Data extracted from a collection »
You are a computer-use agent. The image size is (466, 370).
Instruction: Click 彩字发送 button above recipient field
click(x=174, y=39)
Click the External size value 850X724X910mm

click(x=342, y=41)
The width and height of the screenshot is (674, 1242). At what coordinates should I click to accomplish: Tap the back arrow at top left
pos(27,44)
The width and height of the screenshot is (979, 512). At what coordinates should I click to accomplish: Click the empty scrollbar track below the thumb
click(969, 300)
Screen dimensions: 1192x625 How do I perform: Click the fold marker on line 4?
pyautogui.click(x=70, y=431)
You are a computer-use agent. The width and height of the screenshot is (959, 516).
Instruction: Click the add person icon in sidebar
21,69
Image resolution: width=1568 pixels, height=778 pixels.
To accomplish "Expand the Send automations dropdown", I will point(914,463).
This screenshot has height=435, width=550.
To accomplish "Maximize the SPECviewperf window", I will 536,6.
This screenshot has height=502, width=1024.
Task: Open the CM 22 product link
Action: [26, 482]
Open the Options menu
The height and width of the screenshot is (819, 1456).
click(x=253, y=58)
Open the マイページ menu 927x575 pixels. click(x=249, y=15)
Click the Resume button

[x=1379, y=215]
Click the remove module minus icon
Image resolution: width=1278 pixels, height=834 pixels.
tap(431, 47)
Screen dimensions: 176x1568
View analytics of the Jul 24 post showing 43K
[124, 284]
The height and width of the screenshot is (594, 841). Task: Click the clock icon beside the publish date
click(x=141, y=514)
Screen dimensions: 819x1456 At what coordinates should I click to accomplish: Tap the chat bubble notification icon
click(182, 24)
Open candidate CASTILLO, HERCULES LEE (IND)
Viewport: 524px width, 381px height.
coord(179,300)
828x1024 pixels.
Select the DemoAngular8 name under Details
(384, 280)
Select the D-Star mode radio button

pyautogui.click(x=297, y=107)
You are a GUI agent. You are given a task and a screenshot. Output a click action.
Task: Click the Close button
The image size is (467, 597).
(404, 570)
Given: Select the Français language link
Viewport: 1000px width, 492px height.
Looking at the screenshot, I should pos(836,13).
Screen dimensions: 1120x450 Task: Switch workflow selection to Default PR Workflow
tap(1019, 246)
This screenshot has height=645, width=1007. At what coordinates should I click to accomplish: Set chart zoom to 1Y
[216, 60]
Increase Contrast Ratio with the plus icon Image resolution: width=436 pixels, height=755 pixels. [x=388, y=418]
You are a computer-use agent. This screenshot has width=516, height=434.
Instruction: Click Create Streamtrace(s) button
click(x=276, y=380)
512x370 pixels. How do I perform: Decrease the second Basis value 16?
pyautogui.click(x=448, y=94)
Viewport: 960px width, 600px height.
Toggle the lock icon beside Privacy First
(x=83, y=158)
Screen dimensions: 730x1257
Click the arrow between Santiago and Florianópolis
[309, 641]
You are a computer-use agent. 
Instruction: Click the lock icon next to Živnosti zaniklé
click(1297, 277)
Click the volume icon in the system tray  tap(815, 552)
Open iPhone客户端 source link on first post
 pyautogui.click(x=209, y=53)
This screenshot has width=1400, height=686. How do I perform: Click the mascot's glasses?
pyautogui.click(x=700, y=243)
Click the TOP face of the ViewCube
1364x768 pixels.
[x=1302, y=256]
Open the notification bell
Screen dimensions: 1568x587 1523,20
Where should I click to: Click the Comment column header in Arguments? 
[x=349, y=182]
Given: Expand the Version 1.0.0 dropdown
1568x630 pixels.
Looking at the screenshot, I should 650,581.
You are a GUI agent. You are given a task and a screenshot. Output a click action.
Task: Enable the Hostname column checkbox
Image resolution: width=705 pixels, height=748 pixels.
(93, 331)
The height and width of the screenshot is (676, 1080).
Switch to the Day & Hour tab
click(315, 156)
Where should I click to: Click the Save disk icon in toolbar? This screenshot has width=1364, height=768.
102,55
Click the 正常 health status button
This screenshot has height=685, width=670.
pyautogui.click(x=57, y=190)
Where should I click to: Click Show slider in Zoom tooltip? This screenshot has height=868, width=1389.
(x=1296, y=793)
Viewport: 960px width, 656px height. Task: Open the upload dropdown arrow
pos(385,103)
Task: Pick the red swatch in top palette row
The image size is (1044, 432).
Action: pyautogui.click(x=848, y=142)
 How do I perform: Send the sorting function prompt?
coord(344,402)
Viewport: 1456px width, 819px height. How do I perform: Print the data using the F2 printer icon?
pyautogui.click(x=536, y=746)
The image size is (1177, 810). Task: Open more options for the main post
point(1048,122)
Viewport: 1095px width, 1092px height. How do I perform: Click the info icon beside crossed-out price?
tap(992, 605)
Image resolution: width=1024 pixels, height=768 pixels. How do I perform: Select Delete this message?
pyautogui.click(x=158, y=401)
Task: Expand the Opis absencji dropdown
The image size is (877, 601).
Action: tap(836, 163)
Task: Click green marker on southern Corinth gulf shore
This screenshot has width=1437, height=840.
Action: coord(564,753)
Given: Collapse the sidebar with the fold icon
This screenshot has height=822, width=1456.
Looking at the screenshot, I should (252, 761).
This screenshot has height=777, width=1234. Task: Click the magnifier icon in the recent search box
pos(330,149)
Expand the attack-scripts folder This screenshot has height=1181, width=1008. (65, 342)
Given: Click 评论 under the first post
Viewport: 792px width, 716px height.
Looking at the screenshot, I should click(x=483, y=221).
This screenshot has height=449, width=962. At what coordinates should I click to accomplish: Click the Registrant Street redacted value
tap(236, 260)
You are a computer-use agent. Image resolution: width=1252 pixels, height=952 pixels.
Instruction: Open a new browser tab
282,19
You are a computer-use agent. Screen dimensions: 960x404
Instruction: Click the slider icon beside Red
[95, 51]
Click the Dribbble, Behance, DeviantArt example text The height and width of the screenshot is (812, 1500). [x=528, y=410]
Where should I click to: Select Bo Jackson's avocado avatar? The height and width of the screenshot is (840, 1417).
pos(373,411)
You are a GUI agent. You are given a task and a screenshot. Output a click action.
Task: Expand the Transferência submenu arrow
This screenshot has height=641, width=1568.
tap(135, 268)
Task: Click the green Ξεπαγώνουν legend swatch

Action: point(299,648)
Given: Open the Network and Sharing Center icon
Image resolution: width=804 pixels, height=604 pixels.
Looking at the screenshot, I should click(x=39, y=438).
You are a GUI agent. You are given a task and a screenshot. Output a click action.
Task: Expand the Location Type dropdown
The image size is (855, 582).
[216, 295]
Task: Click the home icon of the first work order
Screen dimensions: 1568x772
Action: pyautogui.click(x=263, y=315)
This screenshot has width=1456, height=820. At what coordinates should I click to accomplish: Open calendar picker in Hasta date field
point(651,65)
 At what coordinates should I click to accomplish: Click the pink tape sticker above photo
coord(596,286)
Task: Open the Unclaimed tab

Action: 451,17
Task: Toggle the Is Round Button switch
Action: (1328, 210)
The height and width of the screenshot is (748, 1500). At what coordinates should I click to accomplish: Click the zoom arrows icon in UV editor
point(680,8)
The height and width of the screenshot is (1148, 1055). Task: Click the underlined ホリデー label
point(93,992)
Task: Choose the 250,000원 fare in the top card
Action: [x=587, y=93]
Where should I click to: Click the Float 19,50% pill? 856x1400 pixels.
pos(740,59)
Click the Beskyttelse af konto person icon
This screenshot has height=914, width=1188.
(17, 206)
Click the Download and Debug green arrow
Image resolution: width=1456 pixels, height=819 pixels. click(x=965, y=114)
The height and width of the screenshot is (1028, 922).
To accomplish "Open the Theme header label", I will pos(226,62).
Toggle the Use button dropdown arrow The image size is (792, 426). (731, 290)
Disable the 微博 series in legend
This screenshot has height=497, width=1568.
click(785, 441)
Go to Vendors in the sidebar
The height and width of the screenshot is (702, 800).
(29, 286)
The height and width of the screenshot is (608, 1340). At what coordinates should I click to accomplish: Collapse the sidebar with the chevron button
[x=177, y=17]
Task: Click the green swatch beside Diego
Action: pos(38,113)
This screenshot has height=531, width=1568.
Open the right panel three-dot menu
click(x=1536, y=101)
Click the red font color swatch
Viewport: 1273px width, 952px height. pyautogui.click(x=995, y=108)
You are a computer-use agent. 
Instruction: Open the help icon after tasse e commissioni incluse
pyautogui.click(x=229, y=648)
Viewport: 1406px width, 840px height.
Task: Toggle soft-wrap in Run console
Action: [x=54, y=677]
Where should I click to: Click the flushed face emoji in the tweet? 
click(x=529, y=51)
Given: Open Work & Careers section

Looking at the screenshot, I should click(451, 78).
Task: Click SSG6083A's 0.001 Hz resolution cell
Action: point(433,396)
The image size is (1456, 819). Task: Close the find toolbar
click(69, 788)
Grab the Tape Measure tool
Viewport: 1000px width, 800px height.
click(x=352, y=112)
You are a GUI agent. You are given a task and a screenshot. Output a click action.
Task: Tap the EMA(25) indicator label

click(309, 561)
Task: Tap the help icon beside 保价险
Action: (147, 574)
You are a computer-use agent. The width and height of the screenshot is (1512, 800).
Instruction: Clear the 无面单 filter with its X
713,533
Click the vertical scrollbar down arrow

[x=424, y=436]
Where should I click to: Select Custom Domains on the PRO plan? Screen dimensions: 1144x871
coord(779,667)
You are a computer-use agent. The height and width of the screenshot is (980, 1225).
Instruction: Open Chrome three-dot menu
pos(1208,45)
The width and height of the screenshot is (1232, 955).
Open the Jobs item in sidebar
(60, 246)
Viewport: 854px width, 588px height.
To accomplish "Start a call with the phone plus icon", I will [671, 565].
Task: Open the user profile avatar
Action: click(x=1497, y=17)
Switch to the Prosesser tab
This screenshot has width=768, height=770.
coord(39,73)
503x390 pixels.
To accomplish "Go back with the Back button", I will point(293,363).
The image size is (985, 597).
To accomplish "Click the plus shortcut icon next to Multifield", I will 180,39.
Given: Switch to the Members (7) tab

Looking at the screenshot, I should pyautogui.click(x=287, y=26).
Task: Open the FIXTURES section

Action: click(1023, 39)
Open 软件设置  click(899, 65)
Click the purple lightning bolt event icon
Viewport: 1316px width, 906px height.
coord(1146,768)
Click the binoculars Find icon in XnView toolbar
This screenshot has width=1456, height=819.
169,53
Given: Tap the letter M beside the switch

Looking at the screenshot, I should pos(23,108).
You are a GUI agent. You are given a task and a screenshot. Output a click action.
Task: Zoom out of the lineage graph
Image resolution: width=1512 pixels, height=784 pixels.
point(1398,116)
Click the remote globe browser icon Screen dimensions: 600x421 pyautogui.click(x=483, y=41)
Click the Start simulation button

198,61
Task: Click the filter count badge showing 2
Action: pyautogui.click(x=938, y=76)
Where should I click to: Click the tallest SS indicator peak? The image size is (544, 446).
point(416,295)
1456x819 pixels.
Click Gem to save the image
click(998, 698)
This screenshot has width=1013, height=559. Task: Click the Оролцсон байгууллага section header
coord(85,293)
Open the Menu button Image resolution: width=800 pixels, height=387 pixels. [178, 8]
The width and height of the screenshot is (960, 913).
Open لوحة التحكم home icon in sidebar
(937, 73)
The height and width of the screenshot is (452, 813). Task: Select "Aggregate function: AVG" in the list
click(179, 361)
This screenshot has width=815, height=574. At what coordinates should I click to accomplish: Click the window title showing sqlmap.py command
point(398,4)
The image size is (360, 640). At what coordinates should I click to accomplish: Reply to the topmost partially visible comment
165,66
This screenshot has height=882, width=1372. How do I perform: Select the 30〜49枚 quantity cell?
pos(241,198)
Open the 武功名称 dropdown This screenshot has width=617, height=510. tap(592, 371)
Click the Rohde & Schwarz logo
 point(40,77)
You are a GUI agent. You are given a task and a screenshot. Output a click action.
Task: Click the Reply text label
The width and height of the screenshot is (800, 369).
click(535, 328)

TASK OBJECTIVE »
In the listing, from the line with "The height and width of the screenshot is (608, 1340)." to the line with "Viewport: 1273px width, 952px", change "sidebar" to "side panel". Leave everything else in those lines unchanged.

COMPLETED EXERCISE »
The height and width of the screenshot is (608, 1340). At what coordinates should I click to accomplish: Collapse the side panel with the chevron button
[x=177, y=17]
Task: Click the green swatch beside Diego
Action: pos(38,113)
This screenshot has height=531, width=1568.
Open the right panel three-dot menu
click(x=1536, y=101)
Click the red font color swatch
Viewport: 1273px width, 952px height. pyautogui.click(x=995, y=108)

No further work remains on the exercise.